La ricerca solleva questioni metodologiche importanti riguardo ai sistemi di valutazione nutrizionale. Il fatto che alimenti come patate e cereali raffinati, tradizionalmente etichettati come meno salutari, possano contribuire alla perdita di peso quando inseriti in un contesto dietetico vegano a basso contenuto di grassi, suggerisce che il valore nutrizionale degli alimenti non può essere giudicato isolatamente, ma deve essere considerato nel quadro complessivo del pattern alimentare.
Le implicazioni pratiche di questo studio riguardano sia le raccomandazioni nutrizionali cliniche sia le politiche di salute pubblica. Sostituire gli alimenti di origine animale con alternative vegetali, anche quelle considerate meno ottimali secondo gli indici standard, insieme alla riduzione di oli e noci ad alta densità calorica, può rappresentare una strategia efficace per la gestione del peso corporeo. Tuttavia, gli autori sottolineano che questi risultati si riferiscono specificamente alla perdita di peso e non esauriscono la complessità della salute metabolica a lungo termine, che richiede ulteriori studi longitudinali.

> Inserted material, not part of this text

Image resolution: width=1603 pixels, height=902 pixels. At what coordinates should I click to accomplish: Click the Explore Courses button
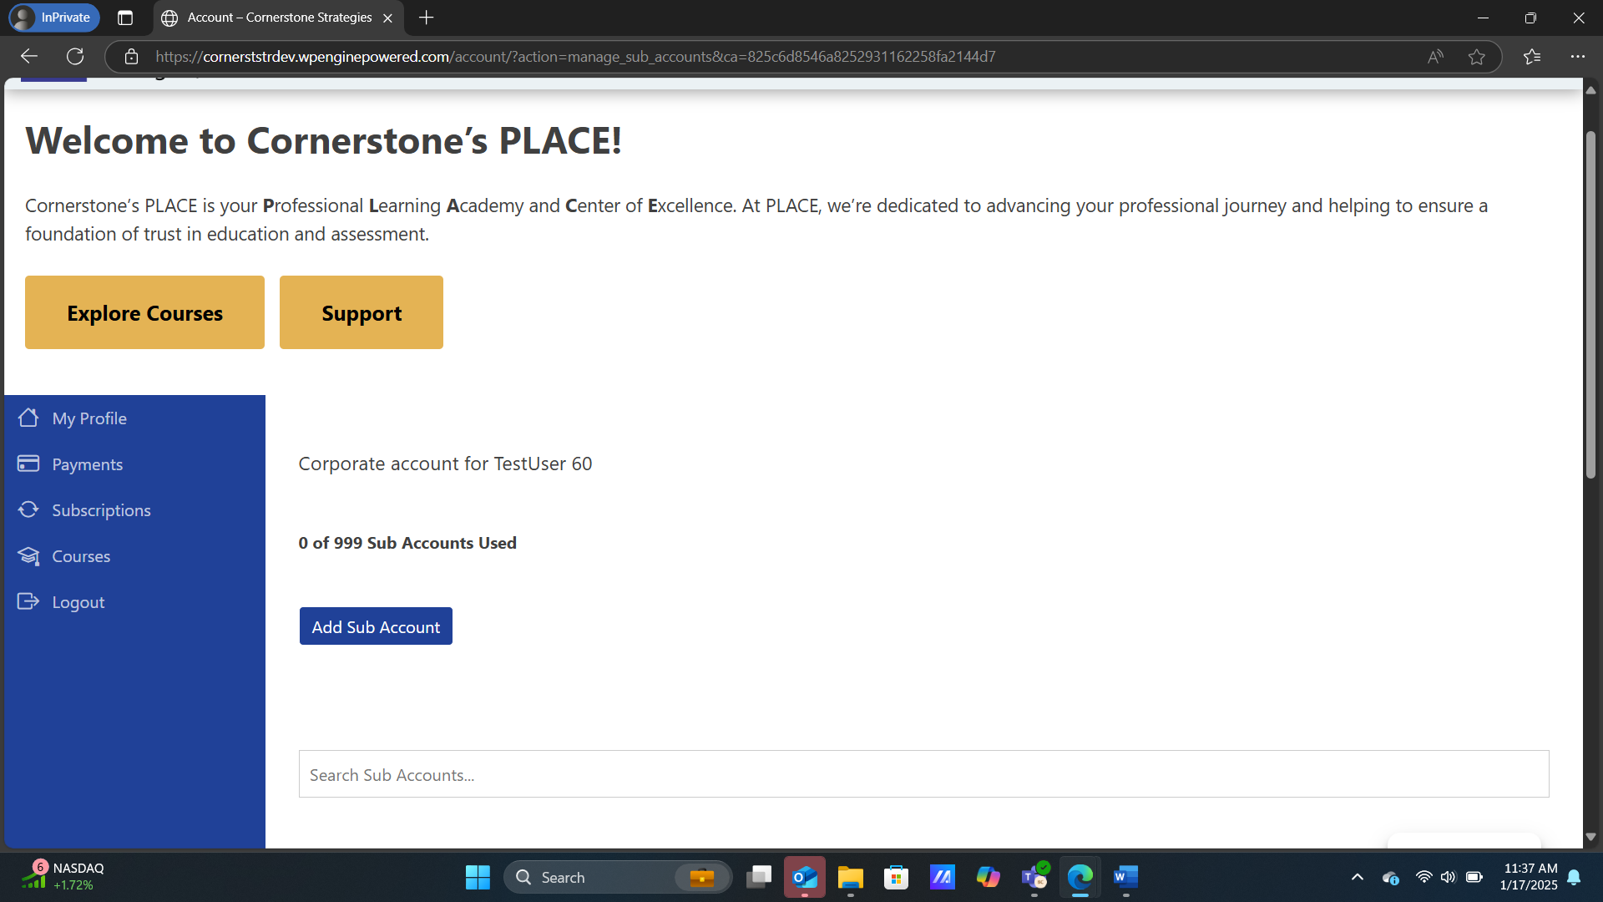pos(144,312)
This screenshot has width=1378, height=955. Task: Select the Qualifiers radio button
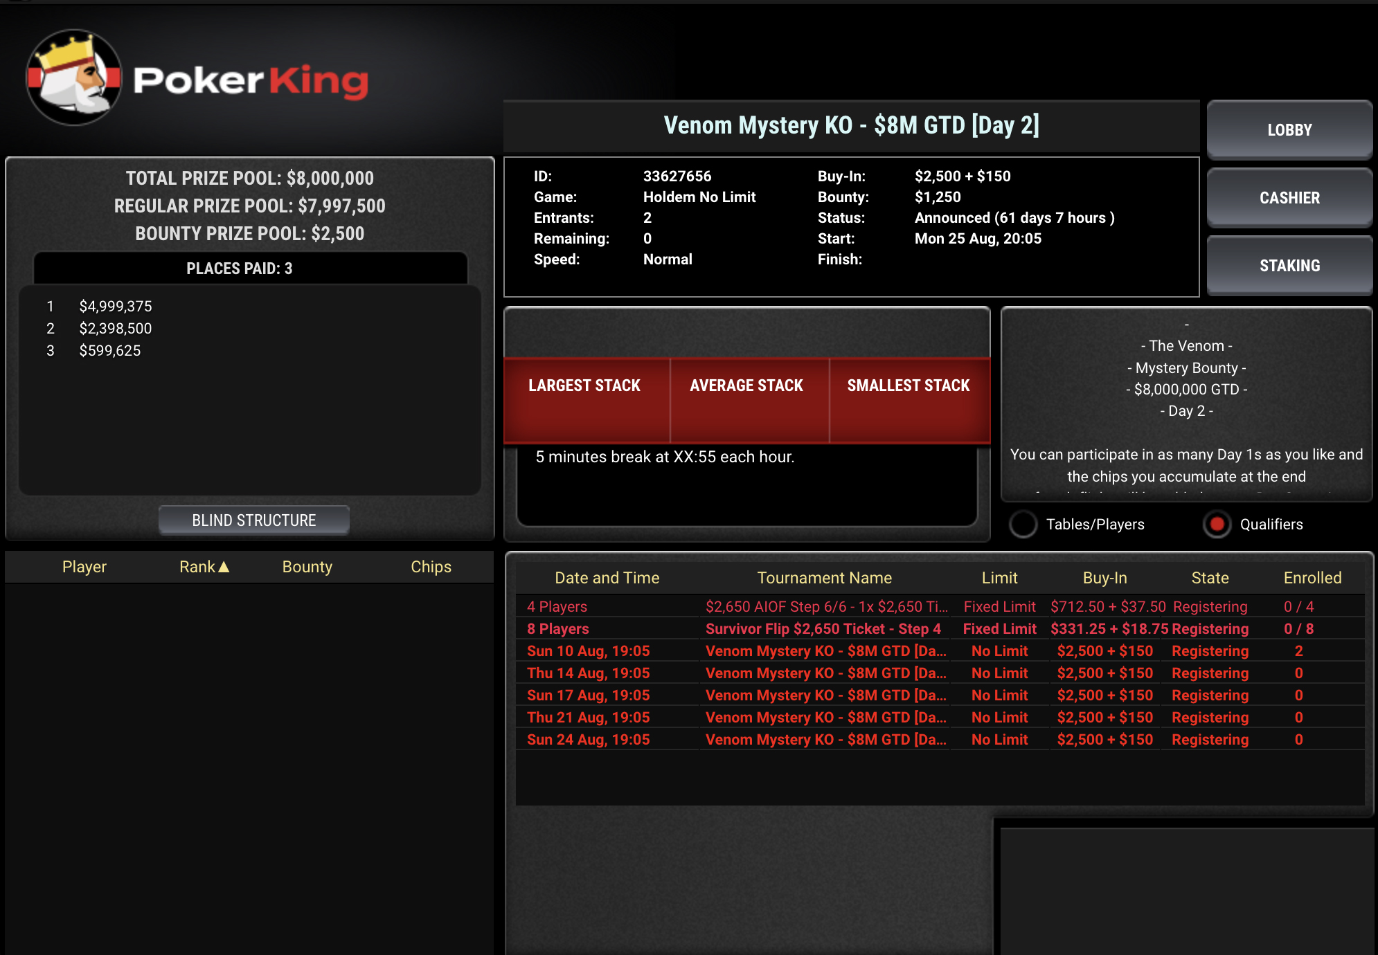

Rimangono aperte alcune questioni scientifiche fondamentali: quali meccanismi biologici sottendono gli effetti differenziali delle due diete sulla composizione corporea? In che misura la riduzione spontanea dell'apporto calorico, tipica delle diete vegane ricche di fibre, contribuisce alla perdita di peso rispetto agli effetti metabolici specifici dell'assenza di prodotti animali? Future ricerche dovranno approfondire questi aspetti attraverso studi controllati di maggiore durata, analizzando anche biomarcatori metabolici e infiammatori per comprendere pienamente i percorsi fisiologici coinvolti nella regolazione del peso corporeo in risposta a diversi pattern alimentari vegetali.